Linking (.o → program or library)

Object files are linked by a per-target explicit rule generated from mkfwk_rule_for_program, mkfwk_rule_for_static_library, or mkfwk_rule_for_shared_library.Programs (BIN_PROGRAMS) land in $(BINDIR) with $(EXEEXT) appended (.exe on Windows, empty elsewhere):
$(CC) $(CPPFLAGS) $(CFLAGS) $(ASFLAGS) $(LDFLAGS) \
 -o'$@' \
 $(patsubst %.c,$(OBJDIR)%.o,...) \
 $(LDLIBS) $(-ly if .y present) $(-lfl if .l present)
Static libraries (BIN_LIBRARIES) are archived with AR into $(BINDIR)libname.a:
$(AR) $(ARFLAGS) '$@' '$(filter %.o,$?)'
$(RANLIB) '$@'   # if ranlib is available
Shared libraries (BIN_SOLIBRARIES) are linked with -shared -Wl,-soname,name into $(BINDIR)libname.so. The -fpic flag is automatically added to all compilation steps for shared library sources.

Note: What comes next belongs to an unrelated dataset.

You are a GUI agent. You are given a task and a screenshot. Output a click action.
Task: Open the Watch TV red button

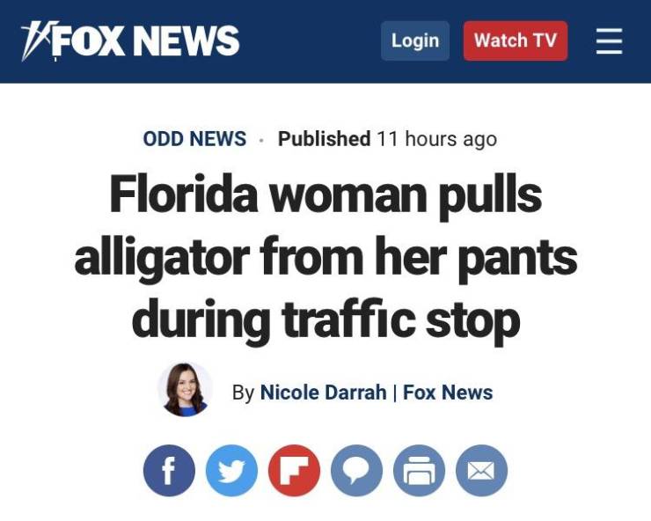pyautogui.click(x=516, y=40)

Intermediate file handling

GNU Make normally deletes files it treats as intermediates. The framework prevents unwanted deletion in two ways depending on the REGENERATE_INTERMEDIATES option:
REGENERATE_INTERMEDIATESBehaviour
Set (default X)all explicitly depends on every intermediate file. Make keeps them and rebuilds them if they are removed.
UnsetIntermediate files are listed under .SECONDARY. Make never deletes them automatically, but does not rebuild them unless a final binary needs them.
The .DELETE_ON_ERROR special target is always active (set in base.mk), so a partially-written target file is removed if its recipe exits with a non-zero status.

Output directories

All generated files land in three directories, each configurable:
VariableDefaultContents
BINDIRbin/Programs (.exe on Windows) and libraries (.a, .so)
OBJDIRobj/Intermediate compiled files (.tab.c, .lex.yy.c, .i, .s, .o)
DEPDIR.deps/Dependency files (.d, .d.timestamp)
The framework automatically computes the full set of required subdirectories from the source paths and creates them with mkdir before any build step that needs them, using order-only prerequisites (| dir) on every rule.

The all target

all is always the .DEFAULT_GOAL. Its exact dependency list is built dynamically in central.mk:
# With REGENERATE_INTERMEDIATES set:
all: \
  $(MKFWK_INTERMEDIATE_TARGETS) \
  $(BIN_LIBRARIES) $(BIN_SOLIBRARIES) \
  $(BIN_PROGRAMS) ;

# Without REGENERATE_INTERMEDIATES:
all: \
  $(BIN_LIBRARIES) $(BIN_SOLIBRARIES) \
  $(BIN_PROGRAMS) ;
.SECONDARY: $(MKFWK_INTERMEDIATE_TARGETS) $(TARGET_DIRS)
MKFWK_INTERMEDIATE_TARGETS is computed by a sed script that maps each source path to its expected intermediate outputs (.tab.c/.tab.h/.output for .y, .lex.yy.c for .l, and .i/.s/.o for .c) based on which output options are currently enabled.

Pipeline summary

.y  ──YACC──▶  obj/%.tab.c  ──┐
               obj/%.tab.h    │
               obj/%.output   │

.c  ──────────────────────▶  obj/%.i  ──▶  obj/%.s  ──▶  obj/%.o  ──┐

.l  ──LEX───▶  obj/%.lex.yy.c  ──────────────────────────────────────┤

                                      ┌───────────────────────────────┘

                              bin/program          (programs)
                              bin/libname.a        (static libraries)
                              bin/libname.so       (shared libraries)
When GENERATE_PREPROCESSING_OUTPUT, GENERATE_COMPILING_OUTPUT, and GENERATE_ASSEMBLING_OUTPUT are all unset at once, the framework bypasses the intermediate .i/.s/.o files and passes source files directly to the linker in a single compiler invocation. In practice, the default configuration (GENERATE_ASSEMBLING_OUTPUT=X) always produces .o files.